With C-stepping sample results now starting to appear, it is odd that this site used an old sample, but there you go.
http://www.xtremesystems.org/Forums/...postcount=1288
Not sure exactly what was fubar'd in the earlier steppings.
Read through Dr. Who? 's posts, as well.
Are you referring to Everest read/write/copy scores from pconline test?The scores are 15.3/14.7/16.5 MB/s from 2.93Ghz B0 versus 17.1/13.8/19.2 MB/s from 3.2Ghz XE Cx.They are lower on B0 due to a 1066Mhz memory that was used by pconline instead of 1600Mhz DDR3 used by hardspell and by higher clock of the NB in the XE 3.2Ghz Nehalem model... 50% difference in clock of the memory and lower CPU/NB clocks are going to affect the memory scores for sure.
:shrug:
I think everybody should relax and stop speculating on old steppings, it is like taking a brand new prototype of Nissan GTR skyline, and test it with the version of 6 months before the release ... performance tuning did not happen yet on it! :rofl::rofl::ROTF:
Be patient :clap::clap::clap:
Well i still don't understand why pconline even used that B0 CPU to begin with...
I think any highly anticipated release of any product receives the potential for an inordinate amount of hype. My take is that Nehalem will show overall mixed results, in some cases the results will be stellar (highly multithreaded of course), in other cases mediocre or less impressive (single threaded circumstance). On the whole, it will probably we well received but there will be a good number of fanboys who will put down the product and will be 'unimpressed or disappointed' ... even if it quadrupled performance there will be a select group that will chant -- 'was expecting more, extremely disappointed' ... :)
It is as predictable as predicting night and day.
Deneb will be the same way to and extent, however, AMD has been much lower key on Deneb/Shanghai than they were with Agena/Barcelona -- probably to deflate the hype factor.
On your last statement--- one big Amen!
its basically multithreading oriented, so all it needs to show is improvement over penryn quad cores.
i guess if cheaper n's dont clock very well, penryns will still sell more...the imc and monolithic core features are the same as amd phenoms. (feature-wise) so from that basic laypersons perspective..thats that, but phenoms will remain a fair bit cheaper i suppose, due to, presumeably, lower performance.

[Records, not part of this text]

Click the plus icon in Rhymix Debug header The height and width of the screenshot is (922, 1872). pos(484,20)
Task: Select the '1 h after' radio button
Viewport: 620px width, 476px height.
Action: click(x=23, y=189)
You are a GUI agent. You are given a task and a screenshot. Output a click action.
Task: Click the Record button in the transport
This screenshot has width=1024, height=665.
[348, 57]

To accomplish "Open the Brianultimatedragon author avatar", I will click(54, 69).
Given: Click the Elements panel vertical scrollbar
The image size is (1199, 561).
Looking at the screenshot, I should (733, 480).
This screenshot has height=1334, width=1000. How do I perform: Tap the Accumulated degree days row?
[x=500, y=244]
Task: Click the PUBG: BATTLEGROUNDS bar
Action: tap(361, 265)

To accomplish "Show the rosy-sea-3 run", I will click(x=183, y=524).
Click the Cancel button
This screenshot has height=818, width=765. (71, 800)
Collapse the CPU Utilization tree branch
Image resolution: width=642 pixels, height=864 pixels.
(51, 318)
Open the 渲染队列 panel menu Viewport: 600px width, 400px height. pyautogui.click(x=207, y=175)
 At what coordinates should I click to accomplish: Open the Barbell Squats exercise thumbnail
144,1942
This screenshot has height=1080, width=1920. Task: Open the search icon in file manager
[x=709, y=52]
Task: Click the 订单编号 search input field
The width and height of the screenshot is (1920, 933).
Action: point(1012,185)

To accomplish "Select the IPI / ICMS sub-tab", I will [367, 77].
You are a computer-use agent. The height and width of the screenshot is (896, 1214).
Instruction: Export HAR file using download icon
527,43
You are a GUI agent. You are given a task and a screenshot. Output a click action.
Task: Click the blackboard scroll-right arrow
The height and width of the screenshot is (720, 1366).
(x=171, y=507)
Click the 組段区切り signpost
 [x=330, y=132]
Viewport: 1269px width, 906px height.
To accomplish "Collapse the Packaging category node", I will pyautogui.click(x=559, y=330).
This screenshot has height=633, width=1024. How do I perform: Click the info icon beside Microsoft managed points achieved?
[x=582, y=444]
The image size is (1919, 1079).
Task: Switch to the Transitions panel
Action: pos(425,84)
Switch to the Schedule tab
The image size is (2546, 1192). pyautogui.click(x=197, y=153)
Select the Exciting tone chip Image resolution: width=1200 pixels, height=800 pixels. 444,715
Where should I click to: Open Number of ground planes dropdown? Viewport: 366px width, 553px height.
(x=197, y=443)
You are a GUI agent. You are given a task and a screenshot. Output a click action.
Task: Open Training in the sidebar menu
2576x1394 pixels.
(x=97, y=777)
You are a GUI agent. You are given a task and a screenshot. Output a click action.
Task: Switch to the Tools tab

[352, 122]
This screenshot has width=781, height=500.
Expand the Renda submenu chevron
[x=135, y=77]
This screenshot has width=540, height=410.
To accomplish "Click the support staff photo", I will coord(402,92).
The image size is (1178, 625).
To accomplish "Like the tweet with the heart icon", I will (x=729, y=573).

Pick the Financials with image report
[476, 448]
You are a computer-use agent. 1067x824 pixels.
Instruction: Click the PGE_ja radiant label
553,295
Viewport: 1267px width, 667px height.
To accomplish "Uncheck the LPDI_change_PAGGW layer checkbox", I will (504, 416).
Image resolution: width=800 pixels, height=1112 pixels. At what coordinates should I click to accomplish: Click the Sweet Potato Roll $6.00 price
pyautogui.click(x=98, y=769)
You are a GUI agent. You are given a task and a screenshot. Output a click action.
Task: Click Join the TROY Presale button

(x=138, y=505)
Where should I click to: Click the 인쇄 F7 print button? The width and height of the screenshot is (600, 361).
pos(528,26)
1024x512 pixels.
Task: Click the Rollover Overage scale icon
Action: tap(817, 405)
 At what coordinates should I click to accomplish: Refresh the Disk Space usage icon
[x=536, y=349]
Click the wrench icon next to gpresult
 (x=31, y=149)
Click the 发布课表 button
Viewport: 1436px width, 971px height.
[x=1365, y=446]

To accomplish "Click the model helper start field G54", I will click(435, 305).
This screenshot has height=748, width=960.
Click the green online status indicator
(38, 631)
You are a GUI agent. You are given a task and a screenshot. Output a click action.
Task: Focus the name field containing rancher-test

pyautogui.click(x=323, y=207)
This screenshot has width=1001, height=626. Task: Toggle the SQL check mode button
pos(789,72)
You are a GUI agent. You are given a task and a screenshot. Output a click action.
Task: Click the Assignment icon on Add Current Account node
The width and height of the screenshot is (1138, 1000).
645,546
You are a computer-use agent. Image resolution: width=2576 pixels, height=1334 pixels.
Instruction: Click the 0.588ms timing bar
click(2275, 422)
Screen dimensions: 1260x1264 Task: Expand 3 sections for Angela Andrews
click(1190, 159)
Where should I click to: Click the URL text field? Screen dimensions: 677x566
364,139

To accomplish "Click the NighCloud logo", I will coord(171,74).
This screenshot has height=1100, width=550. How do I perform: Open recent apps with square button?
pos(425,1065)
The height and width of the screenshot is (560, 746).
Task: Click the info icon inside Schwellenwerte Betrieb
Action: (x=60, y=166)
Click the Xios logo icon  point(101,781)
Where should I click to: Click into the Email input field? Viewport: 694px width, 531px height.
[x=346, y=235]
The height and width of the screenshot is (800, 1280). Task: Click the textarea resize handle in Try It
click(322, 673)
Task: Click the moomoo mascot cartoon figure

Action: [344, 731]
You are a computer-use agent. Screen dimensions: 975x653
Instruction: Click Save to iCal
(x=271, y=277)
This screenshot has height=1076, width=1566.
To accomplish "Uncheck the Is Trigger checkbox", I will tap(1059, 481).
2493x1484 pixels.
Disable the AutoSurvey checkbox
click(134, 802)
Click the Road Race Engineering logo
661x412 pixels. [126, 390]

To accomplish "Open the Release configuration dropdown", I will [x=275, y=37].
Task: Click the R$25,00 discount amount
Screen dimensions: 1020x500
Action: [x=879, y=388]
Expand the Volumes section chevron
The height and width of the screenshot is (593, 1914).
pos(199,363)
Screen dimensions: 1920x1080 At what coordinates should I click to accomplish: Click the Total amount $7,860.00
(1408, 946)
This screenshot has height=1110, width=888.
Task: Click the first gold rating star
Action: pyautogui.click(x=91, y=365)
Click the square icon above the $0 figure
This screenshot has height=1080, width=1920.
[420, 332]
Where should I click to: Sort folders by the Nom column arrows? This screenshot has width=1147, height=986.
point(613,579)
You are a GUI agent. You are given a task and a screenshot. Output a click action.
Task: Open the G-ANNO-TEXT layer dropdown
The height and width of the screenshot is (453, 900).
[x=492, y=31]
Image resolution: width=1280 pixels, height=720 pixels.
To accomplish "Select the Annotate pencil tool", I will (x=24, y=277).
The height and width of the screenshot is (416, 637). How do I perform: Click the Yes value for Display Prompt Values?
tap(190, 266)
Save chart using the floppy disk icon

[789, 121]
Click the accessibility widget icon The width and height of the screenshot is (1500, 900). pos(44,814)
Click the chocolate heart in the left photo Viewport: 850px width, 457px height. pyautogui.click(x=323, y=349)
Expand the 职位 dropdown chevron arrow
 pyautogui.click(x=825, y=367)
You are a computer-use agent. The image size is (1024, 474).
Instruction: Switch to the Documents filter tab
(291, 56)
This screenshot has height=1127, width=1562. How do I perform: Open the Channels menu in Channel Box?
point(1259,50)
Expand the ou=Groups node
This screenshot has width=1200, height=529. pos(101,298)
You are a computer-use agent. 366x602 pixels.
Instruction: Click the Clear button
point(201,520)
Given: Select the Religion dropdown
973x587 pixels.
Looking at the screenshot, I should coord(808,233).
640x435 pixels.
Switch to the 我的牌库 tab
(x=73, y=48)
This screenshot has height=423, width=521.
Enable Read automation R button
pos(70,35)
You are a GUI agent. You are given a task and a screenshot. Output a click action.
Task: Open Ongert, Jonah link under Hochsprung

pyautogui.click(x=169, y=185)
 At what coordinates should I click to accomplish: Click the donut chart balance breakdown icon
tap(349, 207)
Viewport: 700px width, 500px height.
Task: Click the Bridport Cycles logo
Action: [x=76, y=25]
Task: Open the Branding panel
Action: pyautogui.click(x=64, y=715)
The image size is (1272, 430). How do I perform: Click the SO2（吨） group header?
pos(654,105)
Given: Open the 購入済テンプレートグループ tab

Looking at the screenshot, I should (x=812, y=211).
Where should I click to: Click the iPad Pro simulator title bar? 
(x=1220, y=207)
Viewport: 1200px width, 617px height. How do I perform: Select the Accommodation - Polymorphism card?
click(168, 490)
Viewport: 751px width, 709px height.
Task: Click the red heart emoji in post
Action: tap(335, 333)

I like all us geeks cannot wait....:p:
In the areas where they wanted to improve on conroe/penryn like multi-threading, memory bandwidth and latency, smt, qpi, they appear to have done a great job. AMD's server market share is about to disappear unless they come up with a miracle. If most of the applications I use every day would take advantage of 4-8 threads then I would be all over it (some do but I don't use them enough to justify the cost). But since I mostly use my pc for gaming I can't help but wish for an even better penryn with an IMC and 8mb+ of L2.